Surface Micelle Structures and Monolayer Compression Moduli of Double Hydrophilic Block Copolymer

摘要

At the air/water interface, amphiphilic block copolymers are well-known to form typical surface micelles composed of hydrophobic block cores and hydrophilic block coronas. However, the micelle/aggregate structures of the double hydrophilic block copolymers (DHBCs) need to be explored because of the lack of hydrophobic blocks. Influences of subphase pH and temperature on the interfacial aggregation behavior of a thermoresponsive DHBC of poly(N-isopropylacrylamide)-block-poly[oligo(ethylene glycol) acrylate] (PNIPAM-b-POEGA) and the structures of its Langmuir-Blodgett (LB) films were studied with the Langmuir monolayer technique and atomic force microscopy, respectively.

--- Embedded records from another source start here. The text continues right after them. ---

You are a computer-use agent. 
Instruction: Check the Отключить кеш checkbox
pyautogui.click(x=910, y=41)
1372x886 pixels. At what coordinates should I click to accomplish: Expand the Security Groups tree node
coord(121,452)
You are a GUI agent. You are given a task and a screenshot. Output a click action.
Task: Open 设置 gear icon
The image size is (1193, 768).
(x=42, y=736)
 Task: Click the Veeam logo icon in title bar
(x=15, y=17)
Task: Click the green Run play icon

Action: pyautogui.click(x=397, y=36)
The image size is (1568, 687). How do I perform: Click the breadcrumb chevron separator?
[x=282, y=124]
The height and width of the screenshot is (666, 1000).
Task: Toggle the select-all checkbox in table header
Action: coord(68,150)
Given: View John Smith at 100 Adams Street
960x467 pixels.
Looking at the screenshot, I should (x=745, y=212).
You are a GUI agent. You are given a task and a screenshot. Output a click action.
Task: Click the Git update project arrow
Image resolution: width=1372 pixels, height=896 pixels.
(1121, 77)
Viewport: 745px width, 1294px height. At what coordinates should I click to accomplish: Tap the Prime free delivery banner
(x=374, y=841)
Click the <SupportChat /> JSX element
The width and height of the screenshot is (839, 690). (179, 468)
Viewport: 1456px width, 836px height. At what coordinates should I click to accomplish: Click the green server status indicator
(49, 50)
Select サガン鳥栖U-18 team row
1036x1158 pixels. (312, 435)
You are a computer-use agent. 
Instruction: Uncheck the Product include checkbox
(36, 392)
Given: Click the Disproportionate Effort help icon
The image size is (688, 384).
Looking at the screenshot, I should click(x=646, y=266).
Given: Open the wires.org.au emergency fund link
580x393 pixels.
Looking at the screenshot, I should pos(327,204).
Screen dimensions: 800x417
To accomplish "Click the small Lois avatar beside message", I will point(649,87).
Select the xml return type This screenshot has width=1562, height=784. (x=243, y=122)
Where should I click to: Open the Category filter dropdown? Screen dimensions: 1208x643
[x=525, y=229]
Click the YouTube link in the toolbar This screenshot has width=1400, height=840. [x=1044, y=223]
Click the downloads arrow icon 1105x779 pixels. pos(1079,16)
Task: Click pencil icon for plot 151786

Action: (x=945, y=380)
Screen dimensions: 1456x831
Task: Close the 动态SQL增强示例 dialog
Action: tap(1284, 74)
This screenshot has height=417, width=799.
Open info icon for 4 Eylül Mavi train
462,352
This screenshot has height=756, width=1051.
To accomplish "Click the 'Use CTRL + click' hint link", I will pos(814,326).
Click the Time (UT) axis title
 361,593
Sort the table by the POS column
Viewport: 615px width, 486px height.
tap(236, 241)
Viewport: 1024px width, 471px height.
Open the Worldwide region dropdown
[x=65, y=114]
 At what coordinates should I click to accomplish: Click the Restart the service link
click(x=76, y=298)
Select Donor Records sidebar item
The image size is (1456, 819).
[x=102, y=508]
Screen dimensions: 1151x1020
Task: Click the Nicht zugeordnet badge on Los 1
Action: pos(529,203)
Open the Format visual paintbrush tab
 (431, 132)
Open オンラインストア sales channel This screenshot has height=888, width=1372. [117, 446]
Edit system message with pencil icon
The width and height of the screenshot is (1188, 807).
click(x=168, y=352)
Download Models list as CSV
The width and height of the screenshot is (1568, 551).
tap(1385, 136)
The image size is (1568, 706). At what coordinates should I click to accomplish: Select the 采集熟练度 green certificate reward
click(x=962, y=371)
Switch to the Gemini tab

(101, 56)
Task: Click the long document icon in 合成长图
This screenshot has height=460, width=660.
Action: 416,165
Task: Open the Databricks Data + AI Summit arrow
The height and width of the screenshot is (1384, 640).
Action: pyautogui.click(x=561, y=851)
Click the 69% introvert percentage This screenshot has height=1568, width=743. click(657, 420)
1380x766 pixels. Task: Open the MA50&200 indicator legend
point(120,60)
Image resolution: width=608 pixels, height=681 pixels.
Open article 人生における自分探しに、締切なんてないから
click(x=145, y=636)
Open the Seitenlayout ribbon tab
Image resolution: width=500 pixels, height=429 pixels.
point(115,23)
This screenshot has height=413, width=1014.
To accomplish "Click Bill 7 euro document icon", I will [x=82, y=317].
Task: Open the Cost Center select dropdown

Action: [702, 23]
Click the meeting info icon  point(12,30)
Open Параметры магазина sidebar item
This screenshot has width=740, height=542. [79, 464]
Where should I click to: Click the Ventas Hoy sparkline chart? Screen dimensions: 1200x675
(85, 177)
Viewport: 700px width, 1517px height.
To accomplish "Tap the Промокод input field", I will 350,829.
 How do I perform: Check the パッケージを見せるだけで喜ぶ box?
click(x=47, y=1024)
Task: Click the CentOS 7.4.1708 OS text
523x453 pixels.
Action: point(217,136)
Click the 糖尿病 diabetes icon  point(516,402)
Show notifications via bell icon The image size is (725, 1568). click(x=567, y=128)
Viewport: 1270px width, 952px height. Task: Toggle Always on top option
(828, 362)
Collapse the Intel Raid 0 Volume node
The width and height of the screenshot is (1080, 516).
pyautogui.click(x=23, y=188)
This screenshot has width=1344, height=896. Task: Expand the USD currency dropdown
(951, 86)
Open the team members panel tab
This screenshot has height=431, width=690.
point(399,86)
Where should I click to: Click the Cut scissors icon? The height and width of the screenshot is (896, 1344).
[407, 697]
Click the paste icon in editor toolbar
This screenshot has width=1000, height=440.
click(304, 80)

All initial LB films of PNIPAM-b-POEGA show circular micelles with a sunflower-like structure composed of a small PNIPAM backbone core, a short amide group shell, and several large POEGA petals, the structure of which is proposed in the DHBCs for the first time. Two kinds of novel methods based on the methylene group number in a core or the core diameter were successfully used to evaluate the micelle structure. With the increase of subphase pH, the isotherms move toward the larger mean molecular areas due to the gradually increased stretching degrees of POEGA blocks at the air/water interface. With the rise in temperature, the limiting molecular areas of the isotherms initially increase and then decrease above the lower critical solution temperature. As compared to those of other copolymers, the maximum monolayer compression moduli of PNIPAM-b-POEGA are very low, which indicates that the DHBC monolayers are highly compressible. Furthermore, at low temperature, hysteresis levels in the continuous compression-expansion cycles decrease stage by stage, whereas those at high temperature change slightly.